The Standardized Vertical Velocity Anomaly Index (SVVAI): Using Atmospheric Dynamical Anomalies to Simulate and Predict Meteorological Droughts
Abstract. Vertically downward motion of air current is physically drought-inducing, which has the potential of being a simple and universal drought indicator. The core objective of the present study is to employ vertical motion to simulate and predict droughts after investigating dynamically drought-inducing mechanism. Season-scale drought processes and spatial distributions during 2009–2016 are our concerns, and all the drought study regions of China were chosen as the research areas. Three-month SPI (SPI3) updated daily was used to identify drought processes, and original vertical motion and associated horizontal divergence were also transformed to season-scale standardized anomalies (SA) with a daily running window. In situ observation, ERA-Interim reanalysis, and CFSv2 forecast products were comprehensively employed for drought simulation and prediction. To date, the main results and conclusions are as follow: (1) Atmospheric dynamical anomalies during drought processes and key phases were uncovered. Dynamically drought-inducing features are generally characterized as the typically anomalous
upper-convergence–lower-divergence patterns and the intensified downward vertical motion as expected. Signal intensities and vertical configurations are time-varying and seemingly coincide with evolution of regional processes.
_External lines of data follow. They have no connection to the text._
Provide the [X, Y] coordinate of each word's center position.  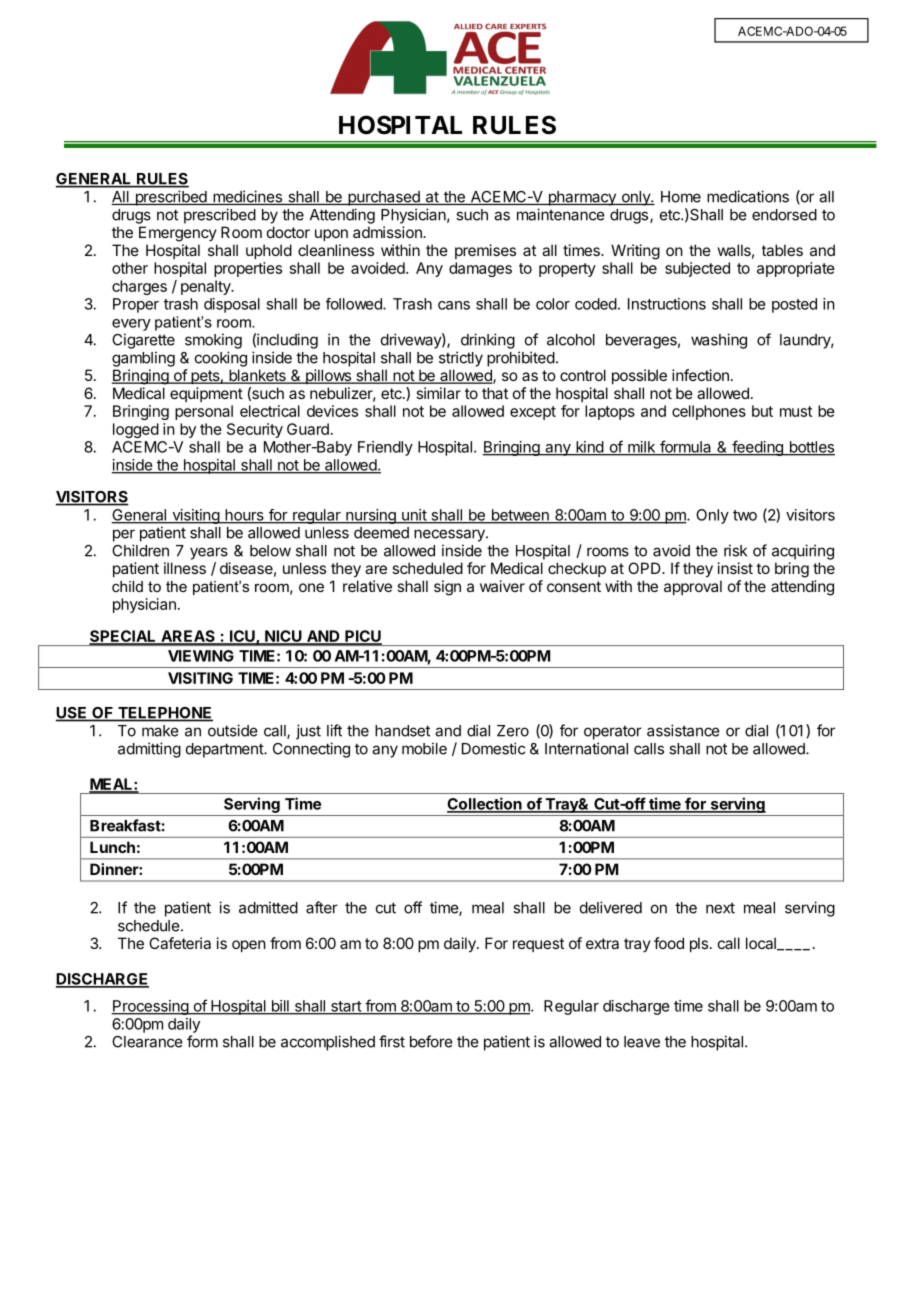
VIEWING [201, 656]
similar [438, 393]
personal [204, 412]
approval [693, 587]
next [720, 908]
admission [388, 232]
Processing [150, 1007]
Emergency [178, 234]
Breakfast [125, 825]
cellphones [709, 412]
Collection [485, 804]
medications [748, 196]
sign [447, 588]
Particularly, vertical velocity exhibited universally strengthened downward anomalies over almost all the droughts. (2) On the basis of dynamically vertical features uncovered above, the SVVAI (Standardized Vertical Velocity Anomaly Index) is newly proposed. The SVVAI is calculated using SA-based values of vertical motion at multiple pressure levels in the troposphere. The SVVAI_ave and SVVAI_max, corresponding to the vertically average- and maximum-based computation schemes, can be adopted. (3) Drought processes and spatial distributions were simulated with the SVVAI_ave and SVVAI_max. They commonly show highly positive correlations with realistic ones over most regions, and the SVVAI_ave outperformed the SVVAI_max. (4) To further understand difference of simulation capacity, temporal correlation coefficients (TCC) of the SVVAI_ave against observed SPI3 at the grid scale were used for analysis. Positive TCCs above +0.3 occupies most areas to the east of 110° E, while large-area low TCCs (−0.1 ~ +0.3) appear to the west of 110° E over China. It is notably seen that East China and Northeast China are the two regions with highly positive TCCs (+0.6 ~ +0.8). (5) Drought prediction using the SVVAI_ave was preliminarily explored. Regarding the prospective 60-day process prediction, the predicted SVVAI_ave was equally matched with or a little better than the forecasted SPI3 in most cases. Predicted spatial distribution is preliminarily assessed via the example of the 2011 summer–autumn drought over Southwest China, and prediction performance at the occurrence, peak and termination times are inconsistent. (6) Overall, the novel SVVAI herein may be complementary to current approaches of operational drought monitoring and prediction. Further study could be focused on the two following aspects: One is index applicability, that is to say, to explore when and where the predicted SVVAI outperforms the forecasted SPI3. The other is to further explore antecedent drought-inducing signals of atmospheric/oceanic anomalies with the bridge of vertical motion, which may provide a fundamental approach for drought prediction with long lead times.